(Collected data)
=-=-=-=-=

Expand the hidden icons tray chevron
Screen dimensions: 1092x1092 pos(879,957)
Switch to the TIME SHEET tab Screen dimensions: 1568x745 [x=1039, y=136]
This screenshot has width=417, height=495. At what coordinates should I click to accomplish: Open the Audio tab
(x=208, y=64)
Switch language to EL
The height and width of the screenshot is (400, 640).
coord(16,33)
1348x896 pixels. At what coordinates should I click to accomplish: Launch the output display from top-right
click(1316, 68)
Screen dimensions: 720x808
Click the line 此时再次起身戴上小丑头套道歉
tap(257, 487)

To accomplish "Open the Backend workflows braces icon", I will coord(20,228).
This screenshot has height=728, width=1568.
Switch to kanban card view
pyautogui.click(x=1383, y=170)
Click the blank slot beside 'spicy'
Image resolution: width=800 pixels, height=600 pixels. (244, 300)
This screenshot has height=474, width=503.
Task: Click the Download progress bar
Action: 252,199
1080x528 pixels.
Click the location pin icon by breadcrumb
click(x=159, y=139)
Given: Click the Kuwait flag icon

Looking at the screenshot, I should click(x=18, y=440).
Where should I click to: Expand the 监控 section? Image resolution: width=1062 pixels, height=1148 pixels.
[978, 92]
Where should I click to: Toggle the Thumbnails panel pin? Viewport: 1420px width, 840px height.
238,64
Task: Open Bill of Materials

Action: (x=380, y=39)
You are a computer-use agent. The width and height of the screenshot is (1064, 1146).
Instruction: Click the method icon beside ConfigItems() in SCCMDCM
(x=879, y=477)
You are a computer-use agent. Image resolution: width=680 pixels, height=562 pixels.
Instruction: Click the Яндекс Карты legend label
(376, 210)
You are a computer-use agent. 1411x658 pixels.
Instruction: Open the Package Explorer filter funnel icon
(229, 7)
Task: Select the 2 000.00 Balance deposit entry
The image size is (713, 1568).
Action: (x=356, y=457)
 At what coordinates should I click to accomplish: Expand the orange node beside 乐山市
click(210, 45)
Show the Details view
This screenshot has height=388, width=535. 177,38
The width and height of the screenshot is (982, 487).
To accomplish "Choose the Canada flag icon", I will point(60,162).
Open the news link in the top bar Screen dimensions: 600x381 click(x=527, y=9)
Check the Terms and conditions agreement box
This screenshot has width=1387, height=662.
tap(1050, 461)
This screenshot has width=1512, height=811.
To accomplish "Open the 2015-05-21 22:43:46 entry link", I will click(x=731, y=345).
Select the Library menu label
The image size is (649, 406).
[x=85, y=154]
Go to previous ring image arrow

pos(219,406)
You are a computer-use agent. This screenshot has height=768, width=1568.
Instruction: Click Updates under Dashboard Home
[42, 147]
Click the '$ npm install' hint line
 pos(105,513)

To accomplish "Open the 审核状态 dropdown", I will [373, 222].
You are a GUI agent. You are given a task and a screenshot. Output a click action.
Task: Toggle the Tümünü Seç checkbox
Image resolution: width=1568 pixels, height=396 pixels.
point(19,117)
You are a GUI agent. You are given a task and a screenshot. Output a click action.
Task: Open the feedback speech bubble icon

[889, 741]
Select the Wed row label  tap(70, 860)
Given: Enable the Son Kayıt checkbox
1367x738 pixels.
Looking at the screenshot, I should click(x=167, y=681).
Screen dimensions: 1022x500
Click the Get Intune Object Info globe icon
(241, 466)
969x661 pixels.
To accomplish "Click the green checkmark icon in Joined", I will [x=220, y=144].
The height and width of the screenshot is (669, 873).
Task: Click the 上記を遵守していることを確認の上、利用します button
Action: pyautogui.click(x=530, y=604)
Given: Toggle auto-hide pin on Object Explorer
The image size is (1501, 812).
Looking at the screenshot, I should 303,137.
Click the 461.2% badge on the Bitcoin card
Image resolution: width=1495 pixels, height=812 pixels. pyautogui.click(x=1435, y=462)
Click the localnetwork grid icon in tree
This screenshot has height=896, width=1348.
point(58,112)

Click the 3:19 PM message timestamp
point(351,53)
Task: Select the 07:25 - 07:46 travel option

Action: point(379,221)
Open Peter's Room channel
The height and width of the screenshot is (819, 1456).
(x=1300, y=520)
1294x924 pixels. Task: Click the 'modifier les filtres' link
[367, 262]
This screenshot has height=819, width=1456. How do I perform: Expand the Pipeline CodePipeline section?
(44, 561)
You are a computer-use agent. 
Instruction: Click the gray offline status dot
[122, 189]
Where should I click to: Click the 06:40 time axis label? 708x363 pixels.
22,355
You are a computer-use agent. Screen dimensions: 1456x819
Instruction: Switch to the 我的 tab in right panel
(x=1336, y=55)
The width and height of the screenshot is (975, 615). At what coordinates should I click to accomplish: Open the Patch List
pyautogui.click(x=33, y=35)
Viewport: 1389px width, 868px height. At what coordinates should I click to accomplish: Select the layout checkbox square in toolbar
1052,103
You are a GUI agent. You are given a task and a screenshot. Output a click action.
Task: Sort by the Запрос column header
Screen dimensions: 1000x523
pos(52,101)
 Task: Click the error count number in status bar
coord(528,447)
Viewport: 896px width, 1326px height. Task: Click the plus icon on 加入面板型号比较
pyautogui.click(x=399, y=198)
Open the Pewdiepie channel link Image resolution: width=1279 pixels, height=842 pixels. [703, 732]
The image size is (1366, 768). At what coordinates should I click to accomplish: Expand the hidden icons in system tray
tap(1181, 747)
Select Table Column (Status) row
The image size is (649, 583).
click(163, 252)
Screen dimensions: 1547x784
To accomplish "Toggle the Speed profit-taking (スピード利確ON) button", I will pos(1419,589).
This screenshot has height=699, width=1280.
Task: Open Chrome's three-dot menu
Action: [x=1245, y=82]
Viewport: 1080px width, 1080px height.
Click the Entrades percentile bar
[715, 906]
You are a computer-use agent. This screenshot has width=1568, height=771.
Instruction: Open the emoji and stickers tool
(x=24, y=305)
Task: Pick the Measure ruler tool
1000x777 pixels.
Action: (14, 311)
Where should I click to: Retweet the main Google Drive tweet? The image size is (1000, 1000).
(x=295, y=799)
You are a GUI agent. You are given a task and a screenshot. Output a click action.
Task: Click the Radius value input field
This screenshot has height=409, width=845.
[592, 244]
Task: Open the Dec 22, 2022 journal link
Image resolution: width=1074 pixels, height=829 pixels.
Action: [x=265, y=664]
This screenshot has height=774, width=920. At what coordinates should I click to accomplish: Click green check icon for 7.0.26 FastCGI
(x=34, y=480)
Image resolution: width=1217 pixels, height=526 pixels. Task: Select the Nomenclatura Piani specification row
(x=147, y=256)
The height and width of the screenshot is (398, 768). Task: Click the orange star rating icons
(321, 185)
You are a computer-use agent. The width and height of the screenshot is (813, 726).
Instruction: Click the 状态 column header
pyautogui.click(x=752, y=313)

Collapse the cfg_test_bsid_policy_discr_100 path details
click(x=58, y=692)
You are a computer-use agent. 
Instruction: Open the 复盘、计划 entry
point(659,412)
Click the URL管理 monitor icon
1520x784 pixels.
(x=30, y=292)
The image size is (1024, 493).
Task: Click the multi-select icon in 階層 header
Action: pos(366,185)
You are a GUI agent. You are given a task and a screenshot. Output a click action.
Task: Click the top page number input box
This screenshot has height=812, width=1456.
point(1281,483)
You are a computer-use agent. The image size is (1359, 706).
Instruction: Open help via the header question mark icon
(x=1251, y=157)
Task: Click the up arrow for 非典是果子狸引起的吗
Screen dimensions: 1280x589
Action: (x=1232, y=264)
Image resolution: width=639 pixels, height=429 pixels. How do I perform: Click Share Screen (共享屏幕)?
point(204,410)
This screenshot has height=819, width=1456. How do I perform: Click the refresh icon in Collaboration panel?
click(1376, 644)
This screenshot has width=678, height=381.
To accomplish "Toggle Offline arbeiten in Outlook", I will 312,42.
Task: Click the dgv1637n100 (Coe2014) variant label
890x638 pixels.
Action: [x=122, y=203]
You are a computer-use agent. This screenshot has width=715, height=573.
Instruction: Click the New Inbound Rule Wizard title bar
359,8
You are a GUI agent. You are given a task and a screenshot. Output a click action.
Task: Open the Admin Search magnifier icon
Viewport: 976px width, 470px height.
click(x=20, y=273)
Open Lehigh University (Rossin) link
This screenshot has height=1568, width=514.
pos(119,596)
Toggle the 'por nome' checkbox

=-=-=-=-=

→ Instructions to follow
Copy out the entries again, starting at the line containing "The image size is (1366, 768)." and ending at the line containing "Action: [x=1245, y=82]", with both of those lines included.

→ Response for this exercise
The image size is (1366, 768). At what coordinates should I click to accomplish: Expand the hidden icons in system tray
tap(1181, 747)
Select Table Column (Status) row
The image size is (649, 583).
click(163, 252)
Screen dimensions: 1547x784
To accomplish "Toggle the Speed profit-taking (スピード利確ON) button", I will pos(1419,589).
This screenshot has height=699, width=1280.
Task: Open Chrome's three-dot menu
Action: [x=1245, y=82]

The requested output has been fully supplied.